Но и этот кров был у Кеши недолго. В октябре Герасимов опять «подженился», и вселилась в сторожку нескладная, ругливая женщина. Старику она ни в чем не уступала, на слово отвечала десятью и на второй день дала понять Кеше, что троим в сторожке тесно. Он некоторое время перебивался на вокзале, где спал на жесткой холодной скамейке. Один из поездов приходил ночью. Зал наполнялся людьми, дверь на веревке с гирей оглушительно хлопала, однажды гирю сорвали, и с тех пор дверь подолгу оставалась открытой.
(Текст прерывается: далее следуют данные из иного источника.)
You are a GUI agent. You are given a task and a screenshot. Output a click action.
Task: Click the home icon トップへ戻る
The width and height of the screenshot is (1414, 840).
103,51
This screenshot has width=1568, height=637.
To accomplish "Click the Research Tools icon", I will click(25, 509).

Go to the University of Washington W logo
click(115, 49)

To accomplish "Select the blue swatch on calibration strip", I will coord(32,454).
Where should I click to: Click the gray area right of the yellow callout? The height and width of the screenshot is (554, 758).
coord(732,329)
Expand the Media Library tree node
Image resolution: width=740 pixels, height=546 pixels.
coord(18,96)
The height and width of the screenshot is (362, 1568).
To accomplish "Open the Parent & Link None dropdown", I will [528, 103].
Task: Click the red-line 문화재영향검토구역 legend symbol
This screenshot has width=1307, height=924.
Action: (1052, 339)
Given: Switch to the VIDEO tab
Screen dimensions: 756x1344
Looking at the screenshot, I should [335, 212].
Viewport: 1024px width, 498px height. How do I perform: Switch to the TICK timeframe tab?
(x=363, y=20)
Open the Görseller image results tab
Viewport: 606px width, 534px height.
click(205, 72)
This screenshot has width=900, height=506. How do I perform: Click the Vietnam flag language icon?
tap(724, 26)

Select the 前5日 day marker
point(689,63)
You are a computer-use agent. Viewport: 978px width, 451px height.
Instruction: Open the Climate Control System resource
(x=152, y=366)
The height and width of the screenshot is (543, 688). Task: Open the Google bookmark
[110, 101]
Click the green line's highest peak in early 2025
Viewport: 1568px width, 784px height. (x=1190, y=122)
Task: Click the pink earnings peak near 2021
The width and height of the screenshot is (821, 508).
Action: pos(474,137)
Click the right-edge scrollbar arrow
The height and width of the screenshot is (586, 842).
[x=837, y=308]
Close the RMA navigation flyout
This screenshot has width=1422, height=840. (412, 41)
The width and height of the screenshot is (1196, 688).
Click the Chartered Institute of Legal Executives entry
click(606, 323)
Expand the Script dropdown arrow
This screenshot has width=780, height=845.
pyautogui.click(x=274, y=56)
Пронизывающий ветер кружился в зале…
Было над чем призадуматься — в такой остудный мрачный закоулок своротила жизнь. Хорошо, если Герасимов и с новой не ужился, а это могло быть. Ну, а если ужился, — куда преклонить голову? Да и не по душе старик, совсем поперек души… Шура-то не выгонит, куда там, не дождется он от нее ледяного слова. Она-то не прогонит, да стыд замучает, сам побежишь, не оглядываясь, хоть под открытое небо, лишь бы не видеть худых, с набрякшими жилками, рук ее, скорбной тени усталости на лице, торчащих из порванных рубах, штанишек и чулок локотков, колен и красных пяток детей ее…
Минут пять назад в прикладке — пристройке к основному, прядильному корпусу — перестал гудеть и щелкать шкивом, большой, весь черный, промасленный мотор. И в цехе все остановилось, успокоилось, и тишина широко расплылась по нему, заполнив промежутки между машинами. Часть работниц побежала в столовую, другая часть, в основном женщины пожилые, экономные, а то и скуповатые, собралась в уголке, за столом возле старого, из красной меди титана.
— Ну, — заметила, оглядывая подружек, одна из женщин, Фаина Соловьева, сухая, плоскогрудая, — нынче мы богатые. Нынче у нас своя столовка.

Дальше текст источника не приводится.